» GIVEN PROBLEM 1: List the research groups cited with "et al." in the text on large-area single-crystal film fabrication.

» SELECTION:
------------

4.3. Large-Area Fabrication Bottleneck: The Conflict Between Scale-Up and Crystallization Uniformity

At present, high-efficiency BC PSCs still rely heavily on small crystals and locally optimized electrode structures; the controllable fabrication of large-area highly crystalline single-crystal films remain a key challenge for scalable BC devices. Moazzezi et al. found that, in the space-confined method, single-crystal film scale-up is mainly limited by restricted mass transport within the narrow confined gap. As the lateral size increases, the precursor supply over long distances becomes increasingly difficult, which can disturb the local supersaturation environment and lead to undesired nucleation, imbalanced growth, and defect formation [59]. Liu et al. identified mass transfer as a major limiting factor in the solution growth of perovskite thin monocrystals, demonstrating that fast mass transfer can ensure uniform precursor supply and suppress bulk defect formation [89]. These results highlight the importance of continuous solute supply for large-area single-crystal wafer growth. For BC devices, the resulting nonuniform crystallization and defect formation would deteriorate long-range lateral carrier transport and charge collection, ultimately limiting the efficiency of large-area devices.

Optimization Pathway: Continuous Mass Transfer and Epitaxial Integration

Practical application of BC single-crystal PSCs requires the simultaneous solution of two key issues: the scalable and controllable growth of high-quality perovskite single-crystal wafers, and their efficient integration with patterned back-contacted electrodes. The former requires continuous solute transport and uniform crystallization regulation during crystal growth, whereas the latter relies on high-resolution electrode patterning and efficient lateral carrier collection.
The first challenge lies in overcoming the mass transport limitation during confined single-crystal growth. By increasing the solute flux to 1.65 × 10−5 g mm−2 min−1, Moazzezi et al. enlarged the crystal size by approximately four times, reaching 19 mm2, and achieved a growth velocity of up to 34 μm min−1 [59]. Liu et al. further identified mass transfer as a major limiting factor in the solution growth of perovskite thin monocrystals and developed a high solute flux strategy to accelerate crystal growth. As a result, the mass diffusion coefficient was increased from 1.7 × 10−10 to 5.4 × 10−10 m2 s−1, enabling the growth of 29 types of perovskites thin monocrystals at 40–90 °C with a maximum growth velocity of 27.2 μm min−1. With this strategy, MAPbI3 thin monocrystals, with lateral lengths approaching 2.0 cm, could be obtained within one 48 h growth cycle, while the thickness could be tuned from 1 to 60 μm [89].
Once continuous wafer growth is achieved, another key issue is how to integrate the single-crystal film with device substrates without sacrificing crystallinity. Lei et al. reported a solution based epitaxial growth and transfer process, by which the thickness of perovskite single-crystal films could be controlled from approximately 600 nm to 100 μm, while continuous single-crystal films with areas up to 5.5 cm × 5.5 cm were obtained. Compared with directly growing single crystals on device substrates, this method separates crystal growth from device integration and allows the as-grown single-crystal films to be transferred onto target substrates. This transferability is particularly attractive for BC architectures, because it allows single-crystal wafers to be integrated with prepatterned back-contacted electrodes without relying on transparent conductive substrates [68].

------------

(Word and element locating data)
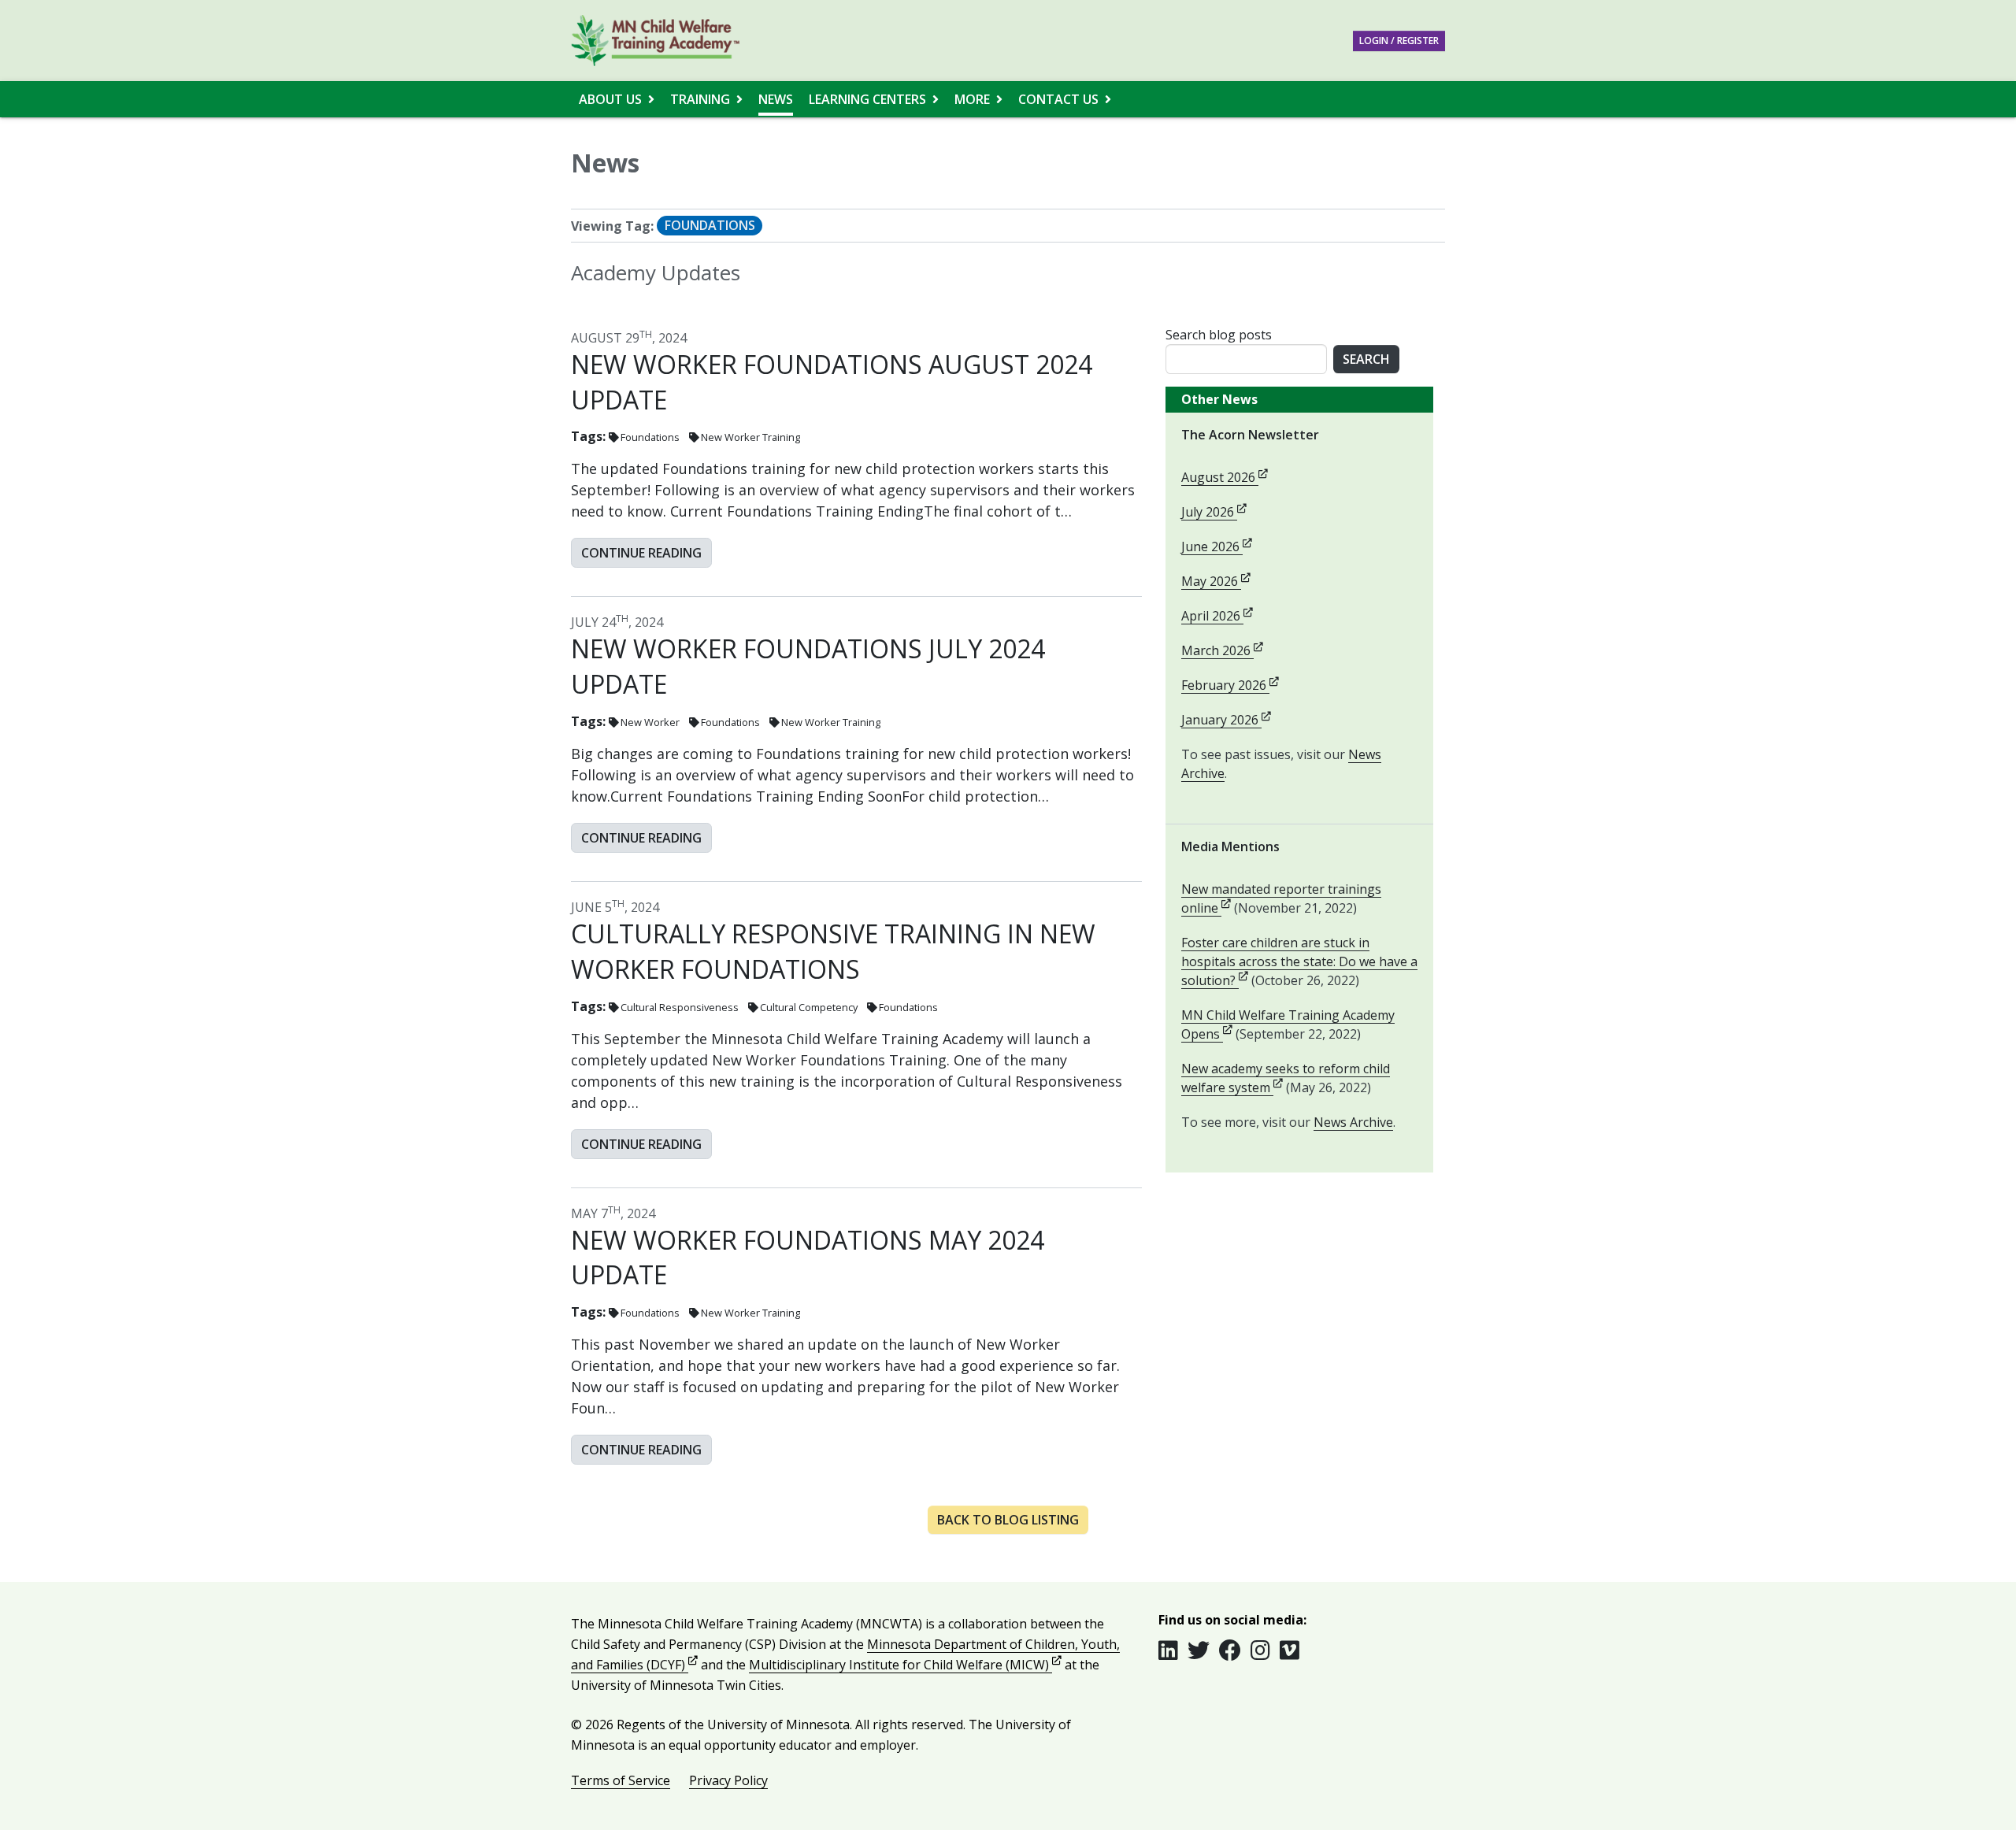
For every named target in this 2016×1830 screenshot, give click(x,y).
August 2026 (1224, 477)
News (775, 99)
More (972, 99)
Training (700, 99)
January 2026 (1226, 719)
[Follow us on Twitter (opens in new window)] (1203, 1649)
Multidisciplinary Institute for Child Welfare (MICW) (905, 1664)
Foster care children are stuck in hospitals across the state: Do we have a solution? (1299, 961)
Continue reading (641, 552)
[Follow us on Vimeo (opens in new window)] (1289, 1649)
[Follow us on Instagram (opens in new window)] (1265, 1649)
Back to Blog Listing (1008, 1519)
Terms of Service (620, 1780)
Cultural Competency (809, 1007)
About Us (610, 99)
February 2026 (1230, 685)
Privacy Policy (728, 1780)
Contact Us (1058, 99)
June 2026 (1216, 546)
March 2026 (1222, 650)
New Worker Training (750, 437)
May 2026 (1216, 581)
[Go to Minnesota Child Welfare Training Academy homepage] (655, 40)
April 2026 (1217, 615)
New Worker (650, 722)
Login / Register (1399, 40)
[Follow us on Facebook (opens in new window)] (1235, 1649)
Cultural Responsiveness (680, 1007)
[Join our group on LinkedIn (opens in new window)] (1173, 1649)
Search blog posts (1219, 334)
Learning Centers (867, 99)
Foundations (650, 437)
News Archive (1353, 1122)
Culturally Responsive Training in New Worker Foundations (833, 951)
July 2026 (1214, 511)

------------

» GIVEN PROBLEM 2: List every line of the entries above that contains the string "window". Matching is case-sensitive.

» CORRECT RESULT 1: Moazzezi et al., Liu et al., Lei et al.

» CORRECT RESULT 2:
[Follow us on Twitter (opens in new window)] (1203, 1649)
[Follow us on Vimeo (opens in new window)] (1289, 1649)
[Follow us on Instagram (opens in new window)] (1265, 1649)
[Follow us on Facebook (opens in new window)] (1235, 1649)
[Join our group on LinkedIn (opens in new window)] (1173, 1649)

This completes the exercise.